Lathrop got off the stool and laid a bill on the bar. “No, thank you. I’m driving.”

“Since when does that make any difference?”

“It does to me.”

“It would,” the girl said softly. “It would. Well, sorry I couldn’t help you, Mr. Lathrop. But like I said before, if you can’t locate your wife and you should happen to get lonely, come back.” Her eyes admired him openly. “It might be we could work out something.”

“I’ll remember that,” Lathrop said.

He felt the girl’s eyes follow him to the door. In spite of the strain he was under, or perhaps because of it, he could still see Wilma sitting on the edge of the bed brushing her hair.

“You aren’t angry with me, are you, Jim?” she’d asked — after she’d walked him through heaven, given him a glimpse of what life with her could be like. Wilma hadn’t been pretending. She’d done the things she’d done and said the things she had because she loved him. It was as if she too had wanted something to remember.
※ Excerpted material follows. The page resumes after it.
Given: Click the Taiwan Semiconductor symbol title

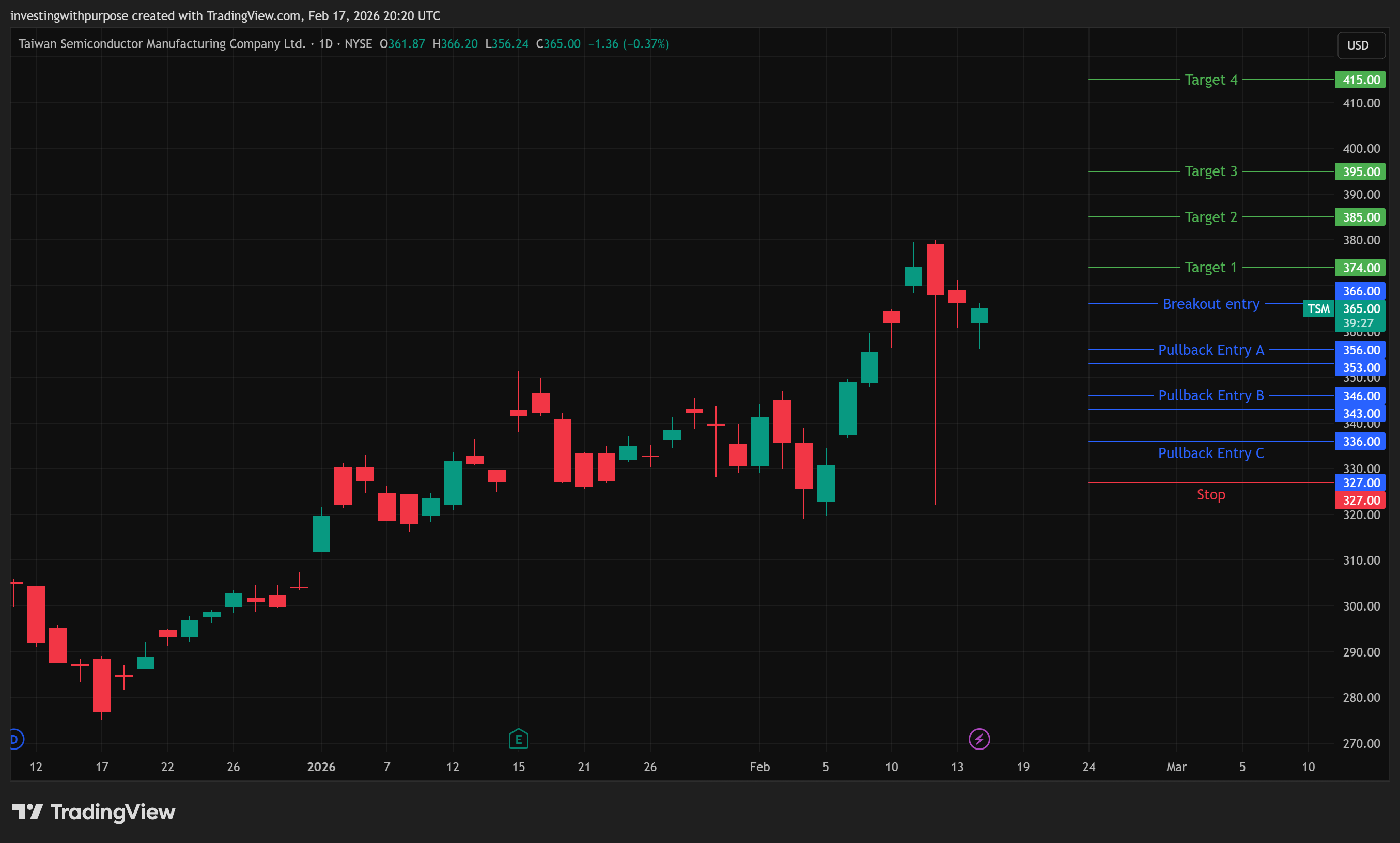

The cold had steamed the windshield. Lathrop wiped it with his hand. There was no use trying the Wentworth Avenue address. He’d check the number on Mercer Street and call it a night. To-morrow would undoubtedly be another long hard day. If Wilma wanted to be found, if her life was in danger, some way he’d find her. On the other hand, if she’d left the flat of her own free will and, as Lieutenant Jezierna had suggested, spent part of the five thousand dollars for a plane ticket, he’d probably never see her again. A pretty blonde girl should be able to go a long way on five thousand dollars. Then there were the missing jewels to consider. Captain Kelly had called it a two-hundred-grand affair. If Wilma had the jewels in her possession, she could be on her way to anywhere.
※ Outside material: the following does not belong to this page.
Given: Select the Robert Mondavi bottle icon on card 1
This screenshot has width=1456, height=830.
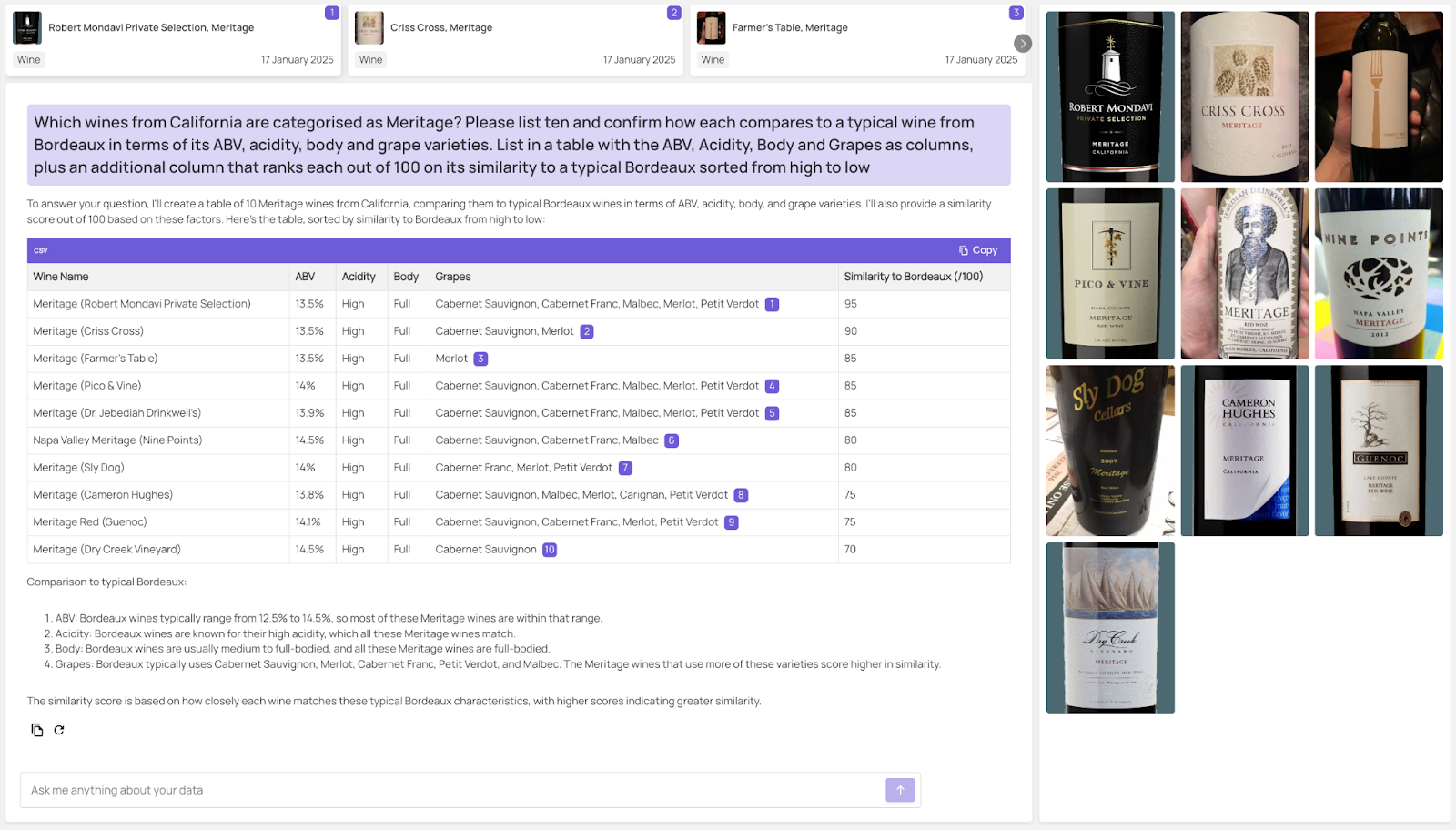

Considering the weather and the lateness of the hour, there was a surprising amount of traffic on the street. As he drove, Lathrop mentally planned the coming day. The first thing he would do would be to pick up his glasses. Dr. Lynn had promised to have them ready by nine-thirty. Then he would drive to Juvenile Court and have another talk with Judge Arnst. It might be, considering his motive and the fact that it was his first offence, that Eddie Mandell would be eligible for probation. The Judge was almost certain to agree to allow Eddie and Jenny to marry. The state’s first obligation was to the coming generation. And a baby couldn’t be blamed for the fact that his youthful parents had been born into an upset, hectic world in which nothing quite made sense, where youth, uncertain of its to-morrows, made the most of its to-days.

I’m a little drunk, Lathrop thought. I should have had Shirley make me a sandwich.

He turned right on Austin Boulevard and left before he reached the bridge leading over the busy Galewood freightyards. There were rows of streets of well-ordered, homely bungalows and two-flat buildings, then the street for which he was looking.

Mercer Street was on the very edge of the freightyards. The buildings were older and shabbier here. Small neighbourhood bars and all-night restaurants alternated with weather-beaten frame houses that looked as if at one time they had been railroad men’s boarding-houses.